EXCERPT PROVIDED:
-*-
The anecdotal evidence is backed by opinion polls that point to a significant Modi bulge for the NDA parties throughout the country but particularly in northern and western India. The findings suggest that if the downhill slide of the UPA-2 Government persists and the other side isn’t debilitated by self-inflicted wounds, a Modi-led campaign would enable the BJP and its allies to maximise its seat tally from its traditional areas of influence. This is particularly appealing to the BJP in Uttar Pradesh where it has been struggling to re-establish itself since 1999. It may even prove an attraction to parties who are still outside the NDA fold, as the Vajpayee factor did in 1998 and 1999.
In a country as vast, diverse and differentiated as India, there is no single explanation for the dramatic surge in the popularity of a regional leader without any dynastic claim. To a vocal minusculity, Modi is the standard bearer of Hindu nationalism. But beyond this fringe, his appeal rests on other factors: as the proverbial no-nonsense, strong leader who can check India’s drift, as a champion of economic resurgence and as an epitome of personal integrity.
To these perceived attributes is a curious addition: caste. Modi has never flaunted his social origins and that he comes from a small backward caste is still relatively unknown. But throughout northern India, the bush telegraph is resonating with the news that, for the first time in living memory, there is an OBC aspirant to the post of Prime Minister. The potential emotional appeal of this is incalculable.
-*-
DATA EXCERPT:
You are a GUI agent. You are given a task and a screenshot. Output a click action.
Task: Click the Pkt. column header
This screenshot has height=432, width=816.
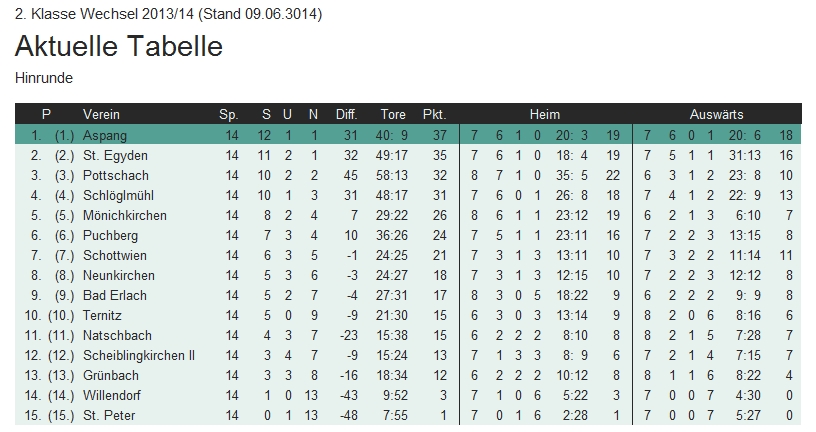coord(434,114)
-*-
SHORT TASK A: Using the passage on Modi, decide whether each statement is supported: (i) Modi's backward-caste origin is widely known; (ii) the BJP has had difficulty re-establishing itself in Uttar Pradesh since 1999; (iii) Modi is a regional leader with a dynastic claim. Answer yes or no for each and quote the words of the passage that settle it.
SHORT TASK B: Extract the part of the passage on Modi that runs from "In a country" up to and including "of personal integrity.", without changing a word.
The listing is separate material and has no connection to the passage on Modi.

CORRECT RESPONSE A:
(i) No: "that he comes from a small backward caste is still relatively unknown"
(ii) Yes: "where it has been struggling to re-establish itself since 1999"
(iii) No: "a regional leader without any dynastic claim"

CORRECT RESPONSE B:
In a country as vast, diverse and differentiated as India, there is no single explanation for the dramatic surge in the popularity of a regional leader without any dynastic claim. To a vocal minusculity, Modi is the standard bearer of Hindu nationalism. But beyond this fringe, his appeal rests on other factors: as the proverbial no-nonsense, strong leader who can check India’s drift, as a champion of economic resurgence and as an epitome of personal integrity.